— Information given —

-.-.-

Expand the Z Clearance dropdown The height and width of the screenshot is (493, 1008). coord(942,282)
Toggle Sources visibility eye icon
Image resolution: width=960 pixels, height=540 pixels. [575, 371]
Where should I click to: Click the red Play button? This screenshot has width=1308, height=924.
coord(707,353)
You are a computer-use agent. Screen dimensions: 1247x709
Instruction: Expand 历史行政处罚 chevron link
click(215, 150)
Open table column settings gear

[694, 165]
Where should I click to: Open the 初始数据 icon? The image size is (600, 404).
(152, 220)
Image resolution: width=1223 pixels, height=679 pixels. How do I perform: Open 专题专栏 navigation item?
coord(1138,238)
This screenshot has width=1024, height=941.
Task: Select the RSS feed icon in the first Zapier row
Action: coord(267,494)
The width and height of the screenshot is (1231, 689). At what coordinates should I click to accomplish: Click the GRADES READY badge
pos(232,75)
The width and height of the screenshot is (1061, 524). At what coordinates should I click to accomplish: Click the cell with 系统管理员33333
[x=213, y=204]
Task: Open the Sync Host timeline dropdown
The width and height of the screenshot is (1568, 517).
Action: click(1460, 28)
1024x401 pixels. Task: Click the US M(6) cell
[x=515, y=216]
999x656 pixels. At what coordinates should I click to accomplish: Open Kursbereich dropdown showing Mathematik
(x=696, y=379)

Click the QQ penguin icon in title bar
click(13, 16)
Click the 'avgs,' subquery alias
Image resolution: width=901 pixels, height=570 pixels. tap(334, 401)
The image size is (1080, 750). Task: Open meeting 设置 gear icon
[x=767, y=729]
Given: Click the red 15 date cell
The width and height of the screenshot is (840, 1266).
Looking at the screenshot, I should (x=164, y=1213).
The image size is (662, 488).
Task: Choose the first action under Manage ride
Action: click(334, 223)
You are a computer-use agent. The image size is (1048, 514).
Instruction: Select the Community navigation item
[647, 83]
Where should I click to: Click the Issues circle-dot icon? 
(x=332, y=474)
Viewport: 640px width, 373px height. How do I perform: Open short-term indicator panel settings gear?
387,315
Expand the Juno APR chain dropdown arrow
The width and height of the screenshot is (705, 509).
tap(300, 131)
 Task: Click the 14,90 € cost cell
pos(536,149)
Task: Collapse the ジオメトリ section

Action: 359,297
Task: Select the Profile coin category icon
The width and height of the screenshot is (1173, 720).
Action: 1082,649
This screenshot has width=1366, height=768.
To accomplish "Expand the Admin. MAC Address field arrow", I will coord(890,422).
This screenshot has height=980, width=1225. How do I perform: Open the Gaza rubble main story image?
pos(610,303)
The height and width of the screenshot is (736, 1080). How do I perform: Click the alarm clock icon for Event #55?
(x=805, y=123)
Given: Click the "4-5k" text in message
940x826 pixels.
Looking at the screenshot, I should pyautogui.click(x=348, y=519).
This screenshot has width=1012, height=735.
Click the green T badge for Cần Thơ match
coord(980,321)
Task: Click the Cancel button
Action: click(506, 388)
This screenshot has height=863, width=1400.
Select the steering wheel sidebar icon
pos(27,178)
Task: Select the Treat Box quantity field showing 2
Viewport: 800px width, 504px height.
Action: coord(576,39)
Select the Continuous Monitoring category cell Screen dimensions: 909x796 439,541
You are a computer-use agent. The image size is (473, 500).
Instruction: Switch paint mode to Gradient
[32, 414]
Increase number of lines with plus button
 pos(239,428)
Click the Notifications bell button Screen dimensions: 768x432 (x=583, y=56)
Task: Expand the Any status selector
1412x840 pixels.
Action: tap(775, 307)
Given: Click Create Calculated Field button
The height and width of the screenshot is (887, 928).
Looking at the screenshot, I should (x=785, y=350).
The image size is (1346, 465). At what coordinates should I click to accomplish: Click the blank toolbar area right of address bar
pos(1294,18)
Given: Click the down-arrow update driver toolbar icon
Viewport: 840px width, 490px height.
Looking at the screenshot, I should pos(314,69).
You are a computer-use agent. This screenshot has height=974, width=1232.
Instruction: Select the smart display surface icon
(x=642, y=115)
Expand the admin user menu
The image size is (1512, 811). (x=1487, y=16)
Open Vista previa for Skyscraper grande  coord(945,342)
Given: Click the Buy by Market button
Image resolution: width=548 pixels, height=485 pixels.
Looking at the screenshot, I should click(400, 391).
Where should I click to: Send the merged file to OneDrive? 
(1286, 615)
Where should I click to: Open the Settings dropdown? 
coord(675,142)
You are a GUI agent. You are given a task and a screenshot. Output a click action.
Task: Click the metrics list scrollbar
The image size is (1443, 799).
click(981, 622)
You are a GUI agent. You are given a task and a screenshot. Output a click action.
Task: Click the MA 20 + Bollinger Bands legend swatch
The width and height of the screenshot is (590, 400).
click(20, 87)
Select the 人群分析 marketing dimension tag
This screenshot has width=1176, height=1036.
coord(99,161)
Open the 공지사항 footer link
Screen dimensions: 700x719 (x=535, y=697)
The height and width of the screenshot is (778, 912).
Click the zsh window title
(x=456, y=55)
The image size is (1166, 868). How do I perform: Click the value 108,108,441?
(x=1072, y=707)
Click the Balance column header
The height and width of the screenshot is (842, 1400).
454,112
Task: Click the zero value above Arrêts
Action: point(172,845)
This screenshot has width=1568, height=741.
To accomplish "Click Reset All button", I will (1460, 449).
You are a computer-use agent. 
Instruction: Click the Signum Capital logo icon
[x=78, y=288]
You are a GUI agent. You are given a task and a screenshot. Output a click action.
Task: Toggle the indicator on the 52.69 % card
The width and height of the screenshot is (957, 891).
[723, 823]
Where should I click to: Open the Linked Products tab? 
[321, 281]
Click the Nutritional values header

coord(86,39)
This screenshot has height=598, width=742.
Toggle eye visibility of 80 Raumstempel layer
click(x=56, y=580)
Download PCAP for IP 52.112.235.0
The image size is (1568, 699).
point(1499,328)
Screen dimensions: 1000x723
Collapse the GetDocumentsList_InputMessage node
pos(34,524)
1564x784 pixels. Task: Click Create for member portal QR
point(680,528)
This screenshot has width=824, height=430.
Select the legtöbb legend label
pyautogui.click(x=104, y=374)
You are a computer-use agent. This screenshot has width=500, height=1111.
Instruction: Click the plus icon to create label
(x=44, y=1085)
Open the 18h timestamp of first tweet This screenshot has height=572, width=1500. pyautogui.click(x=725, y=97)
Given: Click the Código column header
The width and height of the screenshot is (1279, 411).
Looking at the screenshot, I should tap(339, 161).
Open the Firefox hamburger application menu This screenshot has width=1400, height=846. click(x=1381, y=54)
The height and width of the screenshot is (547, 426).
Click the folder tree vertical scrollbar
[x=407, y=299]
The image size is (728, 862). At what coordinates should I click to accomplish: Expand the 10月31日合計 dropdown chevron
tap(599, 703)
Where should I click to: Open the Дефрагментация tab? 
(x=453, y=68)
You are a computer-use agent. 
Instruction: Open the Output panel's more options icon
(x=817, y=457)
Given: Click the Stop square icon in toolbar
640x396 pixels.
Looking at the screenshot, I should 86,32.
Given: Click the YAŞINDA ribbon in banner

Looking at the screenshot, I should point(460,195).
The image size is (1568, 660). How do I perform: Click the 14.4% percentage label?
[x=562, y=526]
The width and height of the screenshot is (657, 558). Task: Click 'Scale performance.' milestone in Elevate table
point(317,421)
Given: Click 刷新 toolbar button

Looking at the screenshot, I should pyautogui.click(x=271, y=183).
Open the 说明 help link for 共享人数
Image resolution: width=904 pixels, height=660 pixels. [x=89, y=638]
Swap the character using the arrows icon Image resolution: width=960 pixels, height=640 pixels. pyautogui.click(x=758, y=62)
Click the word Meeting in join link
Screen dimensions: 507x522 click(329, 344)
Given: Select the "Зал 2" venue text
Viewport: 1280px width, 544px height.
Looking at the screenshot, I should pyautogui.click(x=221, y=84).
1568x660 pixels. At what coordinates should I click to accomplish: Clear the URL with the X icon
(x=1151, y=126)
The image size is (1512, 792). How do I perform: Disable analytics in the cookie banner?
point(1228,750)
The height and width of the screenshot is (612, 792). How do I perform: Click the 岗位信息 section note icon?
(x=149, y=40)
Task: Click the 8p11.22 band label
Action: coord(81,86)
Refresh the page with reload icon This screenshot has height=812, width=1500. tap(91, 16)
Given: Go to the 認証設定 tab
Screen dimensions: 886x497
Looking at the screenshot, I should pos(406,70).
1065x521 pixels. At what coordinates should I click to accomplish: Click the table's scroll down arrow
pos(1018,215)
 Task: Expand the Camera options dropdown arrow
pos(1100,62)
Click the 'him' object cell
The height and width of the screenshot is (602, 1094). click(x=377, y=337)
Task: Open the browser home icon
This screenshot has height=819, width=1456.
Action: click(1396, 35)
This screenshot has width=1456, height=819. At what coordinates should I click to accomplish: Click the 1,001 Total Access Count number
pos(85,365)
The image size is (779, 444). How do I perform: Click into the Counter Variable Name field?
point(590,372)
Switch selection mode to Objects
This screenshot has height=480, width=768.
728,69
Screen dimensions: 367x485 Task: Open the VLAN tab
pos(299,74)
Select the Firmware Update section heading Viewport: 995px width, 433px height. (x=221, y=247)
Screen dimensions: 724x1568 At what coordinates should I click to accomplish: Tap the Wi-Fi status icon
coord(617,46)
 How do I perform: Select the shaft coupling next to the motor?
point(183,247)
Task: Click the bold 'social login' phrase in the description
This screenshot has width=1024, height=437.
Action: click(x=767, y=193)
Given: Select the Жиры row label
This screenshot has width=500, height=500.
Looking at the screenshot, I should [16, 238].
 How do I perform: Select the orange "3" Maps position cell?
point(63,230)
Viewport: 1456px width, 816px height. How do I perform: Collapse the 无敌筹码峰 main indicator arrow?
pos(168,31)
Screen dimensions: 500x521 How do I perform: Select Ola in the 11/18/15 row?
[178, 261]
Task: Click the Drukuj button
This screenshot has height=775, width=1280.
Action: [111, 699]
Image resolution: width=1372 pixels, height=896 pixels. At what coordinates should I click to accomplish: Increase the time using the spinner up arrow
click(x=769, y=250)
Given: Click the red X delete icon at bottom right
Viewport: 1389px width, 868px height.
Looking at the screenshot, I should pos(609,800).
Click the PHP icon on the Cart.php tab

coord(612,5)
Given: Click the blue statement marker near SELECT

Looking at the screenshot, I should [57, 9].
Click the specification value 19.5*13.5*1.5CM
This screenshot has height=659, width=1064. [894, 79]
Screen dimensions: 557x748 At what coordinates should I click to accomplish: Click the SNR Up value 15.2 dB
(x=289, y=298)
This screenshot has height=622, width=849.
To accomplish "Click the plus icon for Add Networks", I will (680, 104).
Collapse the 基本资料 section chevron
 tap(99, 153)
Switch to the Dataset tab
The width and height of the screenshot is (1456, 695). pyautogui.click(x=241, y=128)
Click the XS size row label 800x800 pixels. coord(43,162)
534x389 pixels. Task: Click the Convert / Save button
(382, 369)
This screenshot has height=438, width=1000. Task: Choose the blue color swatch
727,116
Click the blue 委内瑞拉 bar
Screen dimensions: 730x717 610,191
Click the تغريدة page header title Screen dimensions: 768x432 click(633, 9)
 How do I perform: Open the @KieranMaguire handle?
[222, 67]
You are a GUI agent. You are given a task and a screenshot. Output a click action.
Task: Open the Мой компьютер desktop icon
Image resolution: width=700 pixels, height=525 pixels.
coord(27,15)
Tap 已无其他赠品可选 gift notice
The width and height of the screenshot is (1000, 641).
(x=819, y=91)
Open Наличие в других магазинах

-.-.-

— Prompt —
Only the number is wanted: how many lines of the material contain the word "text"?

— Solution for this exercise —
2